## Problem
Which lines of the entries below run from the one holding "Task: Click the Zipcode label text" to the one holding "Give thumbs up to the @asilbwrites answer", inclusive? Set down exactly those lines and no others.

Data excerpts:
········
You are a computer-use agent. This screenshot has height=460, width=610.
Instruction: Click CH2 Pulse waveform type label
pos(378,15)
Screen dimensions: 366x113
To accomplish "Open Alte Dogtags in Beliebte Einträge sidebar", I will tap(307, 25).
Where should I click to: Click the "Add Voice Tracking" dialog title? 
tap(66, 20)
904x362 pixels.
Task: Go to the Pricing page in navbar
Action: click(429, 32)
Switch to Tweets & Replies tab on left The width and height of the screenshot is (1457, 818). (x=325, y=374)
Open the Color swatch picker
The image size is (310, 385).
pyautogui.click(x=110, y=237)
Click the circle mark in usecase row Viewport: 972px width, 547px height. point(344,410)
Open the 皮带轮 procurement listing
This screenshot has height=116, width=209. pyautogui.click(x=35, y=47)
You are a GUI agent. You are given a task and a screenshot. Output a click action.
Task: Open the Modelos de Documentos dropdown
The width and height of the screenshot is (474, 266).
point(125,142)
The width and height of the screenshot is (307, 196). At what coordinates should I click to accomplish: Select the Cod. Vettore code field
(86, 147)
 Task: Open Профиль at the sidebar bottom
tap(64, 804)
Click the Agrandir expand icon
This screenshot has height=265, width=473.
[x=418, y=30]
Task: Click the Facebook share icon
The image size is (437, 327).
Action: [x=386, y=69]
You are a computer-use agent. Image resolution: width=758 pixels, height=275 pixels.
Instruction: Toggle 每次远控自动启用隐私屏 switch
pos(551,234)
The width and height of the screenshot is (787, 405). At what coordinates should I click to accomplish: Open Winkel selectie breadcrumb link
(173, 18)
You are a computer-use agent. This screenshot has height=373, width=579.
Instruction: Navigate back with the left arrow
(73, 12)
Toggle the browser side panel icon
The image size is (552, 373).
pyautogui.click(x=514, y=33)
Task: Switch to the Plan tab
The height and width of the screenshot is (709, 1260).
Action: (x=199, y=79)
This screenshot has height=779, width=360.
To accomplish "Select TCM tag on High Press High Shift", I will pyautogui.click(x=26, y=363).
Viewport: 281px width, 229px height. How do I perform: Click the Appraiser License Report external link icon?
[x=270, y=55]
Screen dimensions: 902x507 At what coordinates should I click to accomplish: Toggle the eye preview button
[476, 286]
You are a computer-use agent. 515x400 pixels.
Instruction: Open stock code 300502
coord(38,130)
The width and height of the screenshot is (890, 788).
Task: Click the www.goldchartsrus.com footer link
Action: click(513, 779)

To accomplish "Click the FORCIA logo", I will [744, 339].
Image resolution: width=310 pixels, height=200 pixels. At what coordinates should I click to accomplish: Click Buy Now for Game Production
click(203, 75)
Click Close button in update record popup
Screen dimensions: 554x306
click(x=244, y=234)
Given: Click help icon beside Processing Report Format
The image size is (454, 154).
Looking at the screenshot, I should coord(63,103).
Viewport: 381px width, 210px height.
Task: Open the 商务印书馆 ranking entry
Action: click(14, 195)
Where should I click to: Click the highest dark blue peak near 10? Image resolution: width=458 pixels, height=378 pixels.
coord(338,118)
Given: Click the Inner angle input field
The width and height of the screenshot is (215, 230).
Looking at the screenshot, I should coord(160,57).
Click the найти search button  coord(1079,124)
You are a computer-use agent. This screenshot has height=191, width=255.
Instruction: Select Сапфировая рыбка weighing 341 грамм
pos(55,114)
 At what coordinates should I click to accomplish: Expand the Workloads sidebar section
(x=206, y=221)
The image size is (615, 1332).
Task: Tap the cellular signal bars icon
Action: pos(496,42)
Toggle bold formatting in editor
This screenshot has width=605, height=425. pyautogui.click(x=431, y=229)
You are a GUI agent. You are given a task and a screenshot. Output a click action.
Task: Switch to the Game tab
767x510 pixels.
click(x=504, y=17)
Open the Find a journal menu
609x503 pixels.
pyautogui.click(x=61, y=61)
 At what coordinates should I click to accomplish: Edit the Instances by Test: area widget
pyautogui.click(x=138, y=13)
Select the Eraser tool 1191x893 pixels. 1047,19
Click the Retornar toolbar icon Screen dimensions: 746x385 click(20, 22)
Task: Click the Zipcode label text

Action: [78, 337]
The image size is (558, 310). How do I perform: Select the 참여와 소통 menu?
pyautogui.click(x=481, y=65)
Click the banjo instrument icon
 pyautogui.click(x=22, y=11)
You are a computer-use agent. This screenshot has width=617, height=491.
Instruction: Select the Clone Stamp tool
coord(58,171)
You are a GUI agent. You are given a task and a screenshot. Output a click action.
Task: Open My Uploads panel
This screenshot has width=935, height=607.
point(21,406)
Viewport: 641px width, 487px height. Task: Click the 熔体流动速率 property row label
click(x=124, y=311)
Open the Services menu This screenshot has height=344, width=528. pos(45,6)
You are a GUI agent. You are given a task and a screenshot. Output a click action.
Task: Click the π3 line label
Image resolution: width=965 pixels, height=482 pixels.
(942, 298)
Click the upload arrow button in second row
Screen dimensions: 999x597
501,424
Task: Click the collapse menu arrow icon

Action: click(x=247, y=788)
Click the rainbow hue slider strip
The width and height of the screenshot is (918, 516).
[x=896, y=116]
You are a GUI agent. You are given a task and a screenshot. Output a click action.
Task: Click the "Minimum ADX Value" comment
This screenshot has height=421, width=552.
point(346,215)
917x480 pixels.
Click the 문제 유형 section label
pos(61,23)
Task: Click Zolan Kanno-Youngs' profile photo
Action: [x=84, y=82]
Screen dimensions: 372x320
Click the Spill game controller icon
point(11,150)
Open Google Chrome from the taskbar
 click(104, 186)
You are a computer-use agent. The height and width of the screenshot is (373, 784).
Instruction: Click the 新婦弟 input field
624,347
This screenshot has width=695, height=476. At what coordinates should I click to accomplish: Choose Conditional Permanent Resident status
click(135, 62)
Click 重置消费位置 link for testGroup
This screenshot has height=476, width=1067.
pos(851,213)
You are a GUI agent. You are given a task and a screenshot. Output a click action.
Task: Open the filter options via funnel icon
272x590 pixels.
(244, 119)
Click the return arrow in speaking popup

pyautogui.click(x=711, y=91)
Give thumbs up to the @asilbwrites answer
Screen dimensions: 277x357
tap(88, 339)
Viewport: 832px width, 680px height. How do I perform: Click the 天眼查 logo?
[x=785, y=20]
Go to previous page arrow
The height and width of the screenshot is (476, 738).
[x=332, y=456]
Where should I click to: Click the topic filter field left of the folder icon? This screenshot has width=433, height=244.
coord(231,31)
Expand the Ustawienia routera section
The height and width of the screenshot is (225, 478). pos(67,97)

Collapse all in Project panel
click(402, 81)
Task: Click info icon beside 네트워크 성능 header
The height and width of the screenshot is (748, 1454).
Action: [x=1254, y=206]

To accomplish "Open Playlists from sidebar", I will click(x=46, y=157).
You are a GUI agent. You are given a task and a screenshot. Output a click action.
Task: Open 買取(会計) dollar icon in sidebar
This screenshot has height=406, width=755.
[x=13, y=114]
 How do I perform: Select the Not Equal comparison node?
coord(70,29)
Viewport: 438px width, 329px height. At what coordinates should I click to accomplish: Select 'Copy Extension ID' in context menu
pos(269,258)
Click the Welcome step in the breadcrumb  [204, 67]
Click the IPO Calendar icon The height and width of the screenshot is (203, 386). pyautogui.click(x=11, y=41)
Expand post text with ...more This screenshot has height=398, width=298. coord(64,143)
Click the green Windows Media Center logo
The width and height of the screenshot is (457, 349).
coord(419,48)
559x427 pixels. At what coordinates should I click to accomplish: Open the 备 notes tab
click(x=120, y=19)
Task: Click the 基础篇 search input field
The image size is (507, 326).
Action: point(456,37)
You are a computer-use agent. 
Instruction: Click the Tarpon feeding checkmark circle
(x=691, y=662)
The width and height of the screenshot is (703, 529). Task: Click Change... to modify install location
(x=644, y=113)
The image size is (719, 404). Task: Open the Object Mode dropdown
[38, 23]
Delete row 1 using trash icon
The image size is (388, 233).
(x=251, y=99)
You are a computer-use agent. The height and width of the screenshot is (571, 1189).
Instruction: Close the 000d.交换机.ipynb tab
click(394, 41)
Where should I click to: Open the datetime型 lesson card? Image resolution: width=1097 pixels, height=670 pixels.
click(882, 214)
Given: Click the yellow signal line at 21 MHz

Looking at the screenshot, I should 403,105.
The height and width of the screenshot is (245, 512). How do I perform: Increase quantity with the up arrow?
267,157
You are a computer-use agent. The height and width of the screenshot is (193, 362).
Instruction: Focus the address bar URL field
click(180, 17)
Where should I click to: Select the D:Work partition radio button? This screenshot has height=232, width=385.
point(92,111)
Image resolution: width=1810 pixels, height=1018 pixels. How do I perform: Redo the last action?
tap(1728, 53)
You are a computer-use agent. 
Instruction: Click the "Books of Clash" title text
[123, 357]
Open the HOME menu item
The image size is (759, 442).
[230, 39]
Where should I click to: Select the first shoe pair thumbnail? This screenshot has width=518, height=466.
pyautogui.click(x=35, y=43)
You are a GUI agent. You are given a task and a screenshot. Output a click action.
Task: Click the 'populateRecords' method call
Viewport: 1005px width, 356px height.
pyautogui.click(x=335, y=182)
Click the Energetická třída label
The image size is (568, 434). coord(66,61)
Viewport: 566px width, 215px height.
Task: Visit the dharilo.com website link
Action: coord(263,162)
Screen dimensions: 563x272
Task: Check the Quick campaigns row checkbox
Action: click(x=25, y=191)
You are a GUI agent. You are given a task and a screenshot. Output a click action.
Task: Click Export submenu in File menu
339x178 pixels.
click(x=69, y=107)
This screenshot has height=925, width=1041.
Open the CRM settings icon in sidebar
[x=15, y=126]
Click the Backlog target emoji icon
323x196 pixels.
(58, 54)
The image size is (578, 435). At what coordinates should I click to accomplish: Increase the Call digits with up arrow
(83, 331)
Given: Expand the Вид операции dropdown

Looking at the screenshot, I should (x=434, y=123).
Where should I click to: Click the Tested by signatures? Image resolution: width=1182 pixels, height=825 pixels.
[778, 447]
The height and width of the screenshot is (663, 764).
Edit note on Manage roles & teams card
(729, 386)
········
## Expected answer
Task: Click the Zipcode label text

Action: [78, 337]
The image size is (558, 310). How do I perform: Select the 참여와 소통 menu?
pyautogui.click(x=481, y=65)
Click the banjo instrument icon
 pyautogui.click(x=22, y=11)
You are a computer-use agent. This screenshot has width=617, height=491.
Instruction: Select the Clone Stamp tool
coord(58,171)
You are a GUI agent. You are given a task and a screenshot. Output a click action.
Task: Open My Uploads panel
This screenshot has width=935, height=607.
point(21,406)
Viewport: 641px width, 487px height. Task: Click the 熔体流动速率 property row label
click(x=124, y=311)
Open the Services menu This screenshot has height=344, width=528. pos(45,6)
You are a GUI agent. You are given a task and a screenshot. Output a click action.
Task: Click the π3 line label
Image resolution: width=965 pixels, height=482 pixels.
(942, 298)
Click the upload arrow button in second row
Screen dimensions: 999x597
501,424
Task: Click the collapse menu arrow icon

Action: click(x=247, y=788)
Click the rainbow hue slider strip
The width and height of the screenshot is (918, 516).
[x=896, y=116]
You are a GUI agent. You are given a task and a screenshot. Output a click action.
Task: Click the "Minimum ADX Value" comment
This screenshot has height=421, width=552.
point(346,215)
917x480 pixels.
Click the 문제 유형 section label
pos(61,23)
Task: Click Zolan Kanno-Youngs' profile photo
Action: [x=84, y=82]
Screen dimensions: 372x320
Click the Spill game controller icon
point(11,150)
Open Google Chrome from the taskbar
 click(104, 186)
You are a computer-use agent. The height and width of the screenshot is (373, 784).
Instruction: Click the 新婦弟 input field
624,347
This screenshot has width=695, height=476. At what coordinates should I click to accomplish: Choose Conditional Permanent Resident status
click(135, 62)
Click 重置消费位置 link for testGroup
This screenshot has height=476, width=1067.
pos(851,213)
You are a GUI agent. You are given a task and a screenshot. Output a click action.
Task: Open the filter options via funnel icon
272x590 pixels.
(244, 119)
Click the return arrow in speaking popup

pyautogui.click(x=711, y=91)
Give thumbs up to the @asilbwrites answer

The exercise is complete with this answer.